Like the saying goes, “The
world is a dangerous place, not because of evil, but because of those who look on
and do nothing” – Quote from scientific genius Albert Einstein.
Should this very Court be sleeping on the issues of inaction by a Court that
may lack proper or valid jurisdiction? Should this Court allow motions to forever be
unanswered, and then forever just sit in the records of a Court without ever any action
taken on them? When fraud is discovered should a lower Court look on and do
nothing about it? Will the District Court ever be respected again in both the criminal
and civil contexts by allowing/ignoring fraud(s) upon the court simply because it may
be a Government counsel perpetuating these frauds?
Under the panel decision, a lower Court can repeatedly ignore motions and
refuse to make a decision on them to vacate any fraudulent begotten judgments while
forcing Petitioner to comply with unconstitutional, illegal and void judgments, and
then those that perpetuate fraud(s) upon the Court can evade legal accountability for
this misconduct. They can commit whatever crimes or misconduct that they want to
and never be held accountable for any of it. That is a serious and egregious form of
miscarriage of justice and legal abuses that will forever be considered acceptable.
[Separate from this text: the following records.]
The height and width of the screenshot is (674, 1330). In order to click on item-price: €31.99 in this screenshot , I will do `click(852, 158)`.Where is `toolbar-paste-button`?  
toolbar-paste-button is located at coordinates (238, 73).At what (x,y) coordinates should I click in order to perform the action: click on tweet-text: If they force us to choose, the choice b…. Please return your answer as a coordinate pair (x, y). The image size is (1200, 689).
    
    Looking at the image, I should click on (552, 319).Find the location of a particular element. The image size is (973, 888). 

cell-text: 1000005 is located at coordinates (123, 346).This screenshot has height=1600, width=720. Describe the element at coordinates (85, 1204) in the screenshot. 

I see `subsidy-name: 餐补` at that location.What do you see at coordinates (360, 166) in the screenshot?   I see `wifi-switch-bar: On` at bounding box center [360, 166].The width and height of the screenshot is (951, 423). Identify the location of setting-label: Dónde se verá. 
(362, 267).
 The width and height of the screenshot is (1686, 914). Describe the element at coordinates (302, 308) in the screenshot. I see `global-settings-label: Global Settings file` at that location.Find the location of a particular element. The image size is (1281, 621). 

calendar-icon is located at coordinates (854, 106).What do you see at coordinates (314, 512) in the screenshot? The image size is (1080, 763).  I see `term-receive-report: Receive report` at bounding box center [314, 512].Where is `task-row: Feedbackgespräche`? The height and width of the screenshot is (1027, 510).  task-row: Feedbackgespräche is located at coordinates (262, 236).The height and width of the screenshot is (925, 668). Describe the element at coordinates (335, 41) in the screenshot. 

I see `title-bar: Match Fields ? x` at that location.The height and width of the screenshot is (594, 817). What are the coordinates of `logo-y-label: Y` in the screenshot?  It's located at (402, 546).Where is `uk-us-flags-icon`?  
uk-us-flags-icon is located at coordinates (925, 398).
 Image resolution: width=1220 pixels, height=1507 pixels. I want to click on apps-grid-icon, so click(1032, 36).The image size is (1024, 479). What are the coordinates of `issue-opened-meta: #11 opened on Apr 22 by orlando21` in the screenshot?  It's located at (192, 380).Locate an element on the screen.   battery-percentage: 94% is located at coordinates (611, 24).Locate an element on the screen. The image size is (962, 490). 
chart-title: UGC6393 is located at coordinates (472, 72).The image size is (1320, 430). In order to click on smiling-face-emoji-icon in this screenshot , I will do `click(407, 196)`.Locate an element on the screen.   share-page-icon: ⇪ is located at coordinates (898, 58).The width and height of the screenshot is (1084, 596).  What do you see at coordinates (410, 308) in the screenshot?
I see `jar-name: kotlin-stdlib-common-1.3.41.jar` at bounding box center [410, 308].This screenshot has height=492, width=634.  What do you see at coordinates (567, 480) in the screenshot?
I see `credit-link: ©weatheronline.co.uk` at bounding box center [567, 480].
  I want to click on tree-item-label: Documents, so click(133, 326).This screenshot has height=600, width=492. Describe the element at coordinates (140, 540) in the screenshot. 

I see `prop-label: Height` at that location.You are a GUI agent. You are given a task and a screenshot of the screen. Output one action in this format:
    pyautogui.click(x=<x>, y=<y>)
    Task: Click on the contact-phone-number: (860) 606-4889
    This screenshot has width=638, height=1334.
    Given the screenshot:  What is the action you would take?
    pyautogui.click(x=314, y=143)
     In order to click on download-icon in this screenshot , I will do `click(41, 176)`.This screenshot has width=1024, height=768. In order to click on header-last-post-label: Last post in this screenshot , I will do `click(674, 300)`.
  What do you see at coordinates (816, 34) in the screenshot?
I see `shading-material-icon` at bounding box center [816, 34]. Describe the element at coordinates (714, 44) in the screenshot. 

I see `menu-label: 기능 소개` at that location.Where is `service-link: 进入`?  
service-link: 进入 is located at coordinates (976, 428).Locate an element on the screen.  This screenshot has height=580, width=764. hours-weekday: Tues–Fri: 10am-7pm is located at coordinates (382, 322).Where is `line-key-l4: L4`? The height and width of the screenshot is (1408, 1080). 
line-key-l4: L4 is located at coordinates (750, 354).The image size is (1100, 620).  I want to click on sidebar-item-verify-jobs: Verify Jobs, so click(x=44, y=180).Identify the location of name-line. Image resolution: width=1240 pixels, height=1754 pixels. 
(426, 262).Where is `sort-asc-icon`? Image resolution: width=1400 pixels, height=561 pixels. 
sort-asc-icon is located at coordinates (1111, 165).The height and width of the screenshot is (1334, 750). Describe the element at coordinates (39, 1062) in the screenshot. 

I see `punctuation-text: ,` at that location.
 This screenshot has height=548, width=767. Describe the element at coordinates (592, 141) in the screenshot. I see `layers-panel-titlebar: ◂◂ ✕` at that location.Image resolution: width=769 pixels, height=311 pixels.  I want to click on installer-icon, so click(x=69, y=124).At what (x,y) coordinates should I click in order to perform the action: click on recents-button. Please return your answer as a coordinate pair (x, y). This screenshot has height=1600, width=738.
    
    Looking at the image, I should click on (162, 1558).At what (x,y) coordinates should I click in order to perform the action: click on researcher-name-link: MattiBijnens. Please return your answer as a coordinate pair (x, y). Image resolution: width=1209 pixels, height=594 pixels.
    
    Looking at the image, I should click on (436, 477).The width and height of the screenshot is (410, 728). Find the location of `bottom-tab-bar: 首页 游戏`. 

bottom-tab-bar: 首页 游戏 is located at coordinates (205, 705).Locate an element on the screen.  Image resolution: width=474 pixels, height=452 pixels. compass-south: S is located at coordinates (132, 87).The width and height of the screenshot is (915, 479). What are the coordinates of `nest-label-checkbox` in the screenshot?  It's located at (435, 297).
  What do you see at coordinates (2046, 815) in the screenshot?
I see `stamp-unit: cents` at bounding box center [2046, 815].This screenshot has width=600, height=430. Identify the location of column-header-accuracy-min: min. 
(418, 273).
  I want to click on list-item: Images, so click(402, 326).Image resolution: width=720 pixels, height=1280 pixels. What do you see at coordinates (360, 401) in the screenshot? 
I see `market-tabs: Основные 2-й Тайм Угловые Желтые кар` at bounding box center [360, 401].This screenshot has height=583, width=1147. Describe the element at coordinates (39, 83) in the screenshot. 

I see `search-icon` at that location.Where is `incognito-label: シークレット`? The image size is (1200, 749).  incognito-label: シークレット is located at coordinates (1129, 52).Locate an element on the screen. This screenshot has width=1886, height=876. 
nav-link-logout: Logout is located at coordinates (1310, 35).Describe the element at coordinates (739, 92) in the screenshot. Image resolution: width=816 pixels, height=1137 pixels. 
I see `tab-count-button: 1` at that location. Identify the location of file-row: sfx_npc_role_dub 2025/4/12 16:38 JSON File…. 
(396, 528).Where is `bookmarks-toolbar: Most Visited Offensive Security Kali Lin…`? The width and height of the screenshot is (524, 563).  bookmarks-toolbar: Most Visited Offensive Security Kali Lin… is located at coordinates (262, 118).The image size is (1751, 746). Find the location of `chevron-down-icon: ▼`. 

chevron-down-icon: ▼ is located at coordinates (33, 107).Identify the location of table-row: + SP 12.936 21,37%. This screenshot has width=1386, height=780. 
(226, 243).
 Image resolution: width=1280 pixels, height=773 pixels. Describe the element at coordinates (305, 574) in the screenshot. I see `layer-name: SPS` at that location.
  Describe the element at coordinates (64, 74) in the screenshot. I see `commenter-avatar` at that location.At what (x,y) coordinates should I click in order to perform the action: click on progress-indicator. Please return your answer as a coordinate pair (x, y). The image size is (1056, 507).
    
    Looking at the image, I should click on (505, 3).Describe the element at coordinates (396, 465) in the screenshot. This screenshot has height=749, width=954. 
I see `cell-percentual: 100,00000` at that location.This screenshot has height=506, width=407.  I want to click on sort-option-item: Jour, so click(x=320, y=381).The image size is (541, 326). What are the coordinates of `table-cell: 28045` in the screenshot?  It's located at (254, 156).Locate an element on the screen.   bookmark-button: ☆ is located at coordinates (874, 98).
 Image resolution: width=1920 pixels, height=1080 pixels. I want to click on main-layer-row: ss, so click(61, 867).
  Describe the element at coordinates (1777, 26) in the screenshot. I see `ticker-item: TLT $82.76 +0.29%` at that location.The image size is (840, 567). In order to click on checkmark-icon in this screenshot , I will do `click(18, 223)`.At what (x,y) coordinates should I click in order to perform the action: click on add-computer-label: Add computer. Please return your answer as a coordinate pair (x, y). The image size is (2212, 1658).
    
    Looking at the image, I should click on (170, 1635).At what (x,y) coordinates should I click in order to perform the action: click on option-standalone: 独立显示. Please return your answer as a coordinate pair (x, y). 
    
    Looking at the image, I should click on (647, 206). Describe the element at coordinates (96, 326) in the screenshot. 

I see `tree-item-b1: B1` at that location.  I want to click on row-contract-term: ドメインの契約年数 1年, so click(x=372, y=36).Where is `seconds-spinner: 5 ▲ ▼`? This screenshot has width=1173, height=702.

Brian-d-hill-uswgo-petition-rehearing-screenshot-document-text-searchable-2

U.S. Congressional candidate Laura Loomer [R-Florida] has agreed to tackle the corruption within our federal courts.

What Brian has argued is correct. If the district courts in our federal system are allowed to ignore motions to vacate fraudulent begotten judgments and offer no sanctions against a corrupt lawyer, then the federal courts have no integrity anymore. When they refuse to review the merits of evidence, refuse to review merits of a motion or petition, then we have no credible federal court system anymore. Our FEDERAL COURTS ARE F**KED.

If people allow this to happen to Brian D. Hill of USWGO alternative news because of the subject matter of his original criminal charge or if they even accept the due process violations of the Roger Stone trial, then Americans deserve to live as slaves and have no due process within our federal courts.